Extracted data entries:
......

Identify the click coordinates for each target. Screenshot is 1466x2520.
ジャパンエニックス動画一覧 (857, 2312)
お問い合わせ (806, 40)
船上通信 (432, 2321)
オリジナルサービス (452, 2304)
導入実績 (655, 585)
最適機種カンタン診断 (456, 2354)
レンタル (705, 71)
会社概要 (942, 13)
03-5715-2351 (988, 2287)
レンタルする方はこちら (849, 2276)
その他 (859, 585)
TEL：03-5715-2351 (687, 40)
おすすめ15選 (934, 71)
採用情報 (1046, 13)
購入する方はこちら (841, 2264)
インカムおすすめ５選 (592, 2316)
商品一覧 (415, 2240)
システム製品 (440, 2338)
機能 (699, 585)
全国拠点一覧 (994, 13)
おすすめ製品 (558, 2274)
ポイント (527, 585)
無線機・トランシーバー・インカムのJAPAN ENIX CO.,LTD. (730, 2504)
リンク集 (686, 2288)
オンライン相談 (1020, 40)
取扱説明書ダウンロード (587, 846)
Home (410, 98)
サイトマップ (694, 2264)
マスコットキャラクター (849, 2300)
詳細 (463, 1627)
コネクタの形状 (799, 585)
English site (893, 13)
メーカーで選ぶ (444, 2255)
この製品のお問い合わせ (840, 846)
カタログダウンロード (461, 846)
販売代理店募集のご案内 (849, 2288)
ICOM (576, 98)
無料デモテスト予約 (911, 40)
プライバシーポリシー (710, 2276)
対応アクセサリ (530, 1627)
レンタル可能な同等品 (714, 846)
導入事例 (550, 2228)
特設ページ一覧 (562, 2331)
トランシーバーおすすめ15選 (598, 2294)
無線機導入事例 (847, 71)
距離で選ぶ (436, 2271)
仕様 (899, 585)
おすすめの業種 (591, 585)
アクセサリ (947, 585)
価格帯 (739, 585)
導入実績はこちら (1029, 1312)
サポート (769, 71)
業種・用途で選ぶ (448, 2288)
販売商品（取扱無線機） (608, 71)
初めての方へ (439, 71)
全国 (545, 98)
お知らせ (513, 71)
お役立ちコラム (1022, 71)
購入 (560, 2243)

......

Task statement>
Repeat the records verbatim, every one of them.

Result of this task>
Identify the click coordinates for each target. Screenshot is 1466x2520.
ジャパンエニックス動画一覧 (857, 2312)
お問い合わせ (806, 40)
船上通信 (432, 2321)
オリジナルサービス (452, 2304)
導入実績 (655, 585)
最適機種カンタン診断 (456, 2354)
レンタル (705, 71)
会社概要 (942, 13)
03-5715-2351 (988, 2287)
レンタルする方はこちら (849, 2276)
その他 (859, 585)
TEL：03-5715-2351 (687, 40)
おすすめ15選 (934, 71)
採用情報 (1046, 13)
購入する方はこちら (841, 2264)
インカムおすすめ５選 (592, 2316)
商品一覧 (415, 2240)
システム製品 (440, 2338)
機能 (699, 585)
全国拠点一覧 (994, 13)
おすすめ製品 (558, 2274)
ポイント (527, 585)
無線機・トランシーバー・インカムのJAPAN ENIX CO.,LTD. (730, 2504)
リンク集 (686, 2288)
オンライン相談 (1020, 40)
取扱説明書ダウンロード (587, 846)
Home (410, 98)
サイトマップ (694, 2264)
マスコットキャラクター (849, 2300)
詳細 (463, 1627)
コネクタの形状 (799, 585)
English site (893, 13)
メーカーで選ぶ (444, 2255)
この製品のお問い合わせ (840, 846)
カタログダウンロード (461, 846)
販売代理店募集のご案内 (849, 2288)
ICOM (576, 98)
無料デモテスト予約 (911, 40)
プライバシーポリシー (710, 2276)
対応アクセサリ (530, 1627)
レンタル可能な同等品 (714, 846)
導入事例 (550, 2228)
特設ページ一覧 (562, 2331)
トランシーバーおすすめ15選 (598, 2294)
無線機導入事例 (847, 71)
距離で選ぶ (436, 2271)
仕様 (899, 585)
おすすめの業種 (591, 585)
アクセサリ (947, 585)
価格帯 (739, 585)
導入実績はこちら (1029, 1312)
サポート (769, 71)
業種・用途で選ぶ (448, 2288)
販売商品（取扱無線機） (608, 71)
初めての方へ (439, 71)
全国 (545, 98)
お知らせ (513, 71)
お役立ちコラム (1022, 71)
購入 (560, 2243)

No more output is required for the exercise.